見出し画像

社長のパワハラを内部通報制度で止める方法

ある企業の不正会計事件の際、経営幹部が従業員に対し、パワーハラスメントともいえる無理な目標を課す行為が「チャレンジ」と呼ばれて話題になりました。

また、財テク投資の失敗による巨額損失を、経営トップが介在した「飛ばし」行為によって、20年間にわたって隠し続けた事件もありました。

このような、経営幹部による不正行為は、従業員が不正行為を認識していたとしても、なかなか声を上げることができず、経営幹部から指示を受けて不正行為を実行した従業員が「懲戒処分」という最悪の代償を受けることもあります。

また、経営幹部による不正事件は、従業員の不正事件とは比較にならないほど、レピュテーションリスクが一気に高まるだけでなく、組織の屋台骨を揺るがしかねない大問題に発展しかねません。

そこで、今回は、経営幹部による不正行為を、組織全体で早期に把握し、被害を低減するため
●内部通報制度の設計例
●内部通報制度を設計する際の留意点

について解説しますので、ぜひ最後まで、ご覧ください。

■「指針」および「指針の解説」からの要請事項

「指針」(※1)および「指針の解説」(※2)においては、「組織の長その他幹部(※3)からの独立性の確保に関する措置」として、次の考えが示されています。

●組織の長その他幹部からの独立性の確保に関する措置

「内部公益通報受付窓口において受け付ける内部公益通報に係る公益通報対応業務に関して、組織の長その他幹部に関係する事案については、これらの者からの独立性を確保する措置をとる。」

「組織の長その他幹部が主導・関与する法令違反行為も発生しているところ、これらの者が影響力を行使することで公益通報対応業務が適切に行われない事態を防ぐ必要があること、これらの者に関する内部公益通報は心理的ハードルが特に高いことを踏まえれば、組織の長その他幹部から独立した内部公益通報対応体制を構築する必要がある。」

このように、独立性を確保した実効性の高い内部通報制度を構築し、経営幹部による不正行為の暴走を止めることは、公益通報者保護法「指針」および「指針の解説」といった法令から要請されたコンプライアンス経営の必須の対応といえます。

(※1)指針
公益通報者保護法第11条第1項及び第2項の規定に基づき事業者がとるべき措置に関して、その適切かつ有効な実施を図るために必要な指針(令和3年内閣府告示第118号)

(※2)指針の解説
公益通報者保護法に基づく指針(令和3年8月20日内閣府告示第118号)の解説

(※3)幹部
役員等の事業者の重要な業務執行の決定を行い、またはその決定につき執行する者を指す。

■内部通報制度の設計例

1.社外取締役等による通報受付窓口を設置する。

[お願いすること]
1. 内部通報制度についての本文から、「このような、経営幹部による不」から「い大問題に発展しかねません。」までの部分を、一字も変えずに抜き出してください。
2. 次の(a)〜(c)が内部通報制度についての本文と合っているかどうかを、それぞれ「はい」か「いいえ」で答え、決め手になる本文の言葉をそのまま引いてください。
(a) 財テク投資の失敗による巨額損失が、20年間にわたって隠されていた事件があった。
(b) 設計例の一つ目は、社外取締役等による通報受付窓口を設置することである。
(c) 「指針」は令和3年内閣府告示第120号である。
3. 内部通報制度についての本文を、最後の文の続きから書き進めてください。
ここからの行は、本文の内部通報の話とはつながりがありません。

[手元の資料]

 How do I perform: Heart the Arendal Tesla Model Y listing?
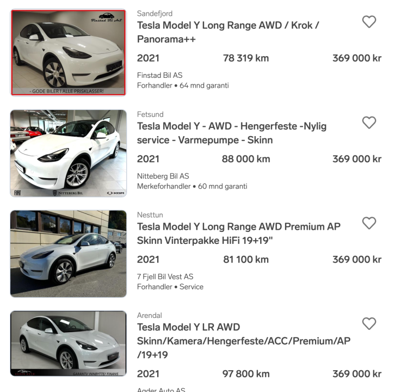click(369, 323)
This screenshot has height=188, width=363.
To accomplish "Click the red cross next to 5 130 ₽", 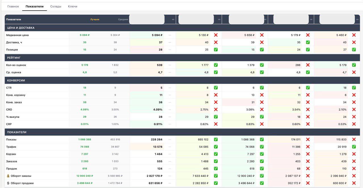I will (216, 35).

[答えの例]
1.
このような、経営幹部による不正行為は、従業員が不正行為を認識していたとしても、なかなか声を上げることができず、経営幹部から指示を受けて不正行為を実行した従業員が「懲戒処分」という最悪の代償を受けることもあります。

また、経営幹部による不正事件は、従業員の不正事件とは比較にならないほど、レピュテーションリスクが一気に高まるだけでなく、組織の屋台骨を揺るがしかねない大問題に発展しかねません。

2.
(a) はい。「財テク投資の失敗による巨額損失を、経営トップが介在した「飛ばし」行為によって、20年間にわたって隠し続けた事件もありました」とあります。
(b) はい。「1.社外取締役等による通報受付窓口を設置する。」とあります。
(c) いいえ。「令和3年内閣府告示第118号」とあります。

3.
現役の従業員や退職者からの通報や相談を受け付ける窓口として、「内部通報受付窓口」や弁護士等に委託し設置した「外部通報受付窓口」とは別に、社外取締役監査機関(監査役、監査等委員会、監査委員会等)(以下「社外取締役等」という。)に受付窓口を設置し、高い独立性を確保する制度設計です。

【制度設計上の留意点】

●社外取締役等が、常時、電話番をすることは現実的ではありませんし、社外取締役等の負担を考慮して、通報受付手段をメール手紙に限定することがよいでしょう。

●通報受付段階において独立性を確保するとともに、調査業務および是正措置業務においても、社外取締役等の主導のもとで実施するといった独立性を確保する制度設計が必要です。

●社外取締役等が行う通報受付業務、調査業務および是正措置業務の負担を考慮して、当該業務をサポートするスタッフを確保する必要があります。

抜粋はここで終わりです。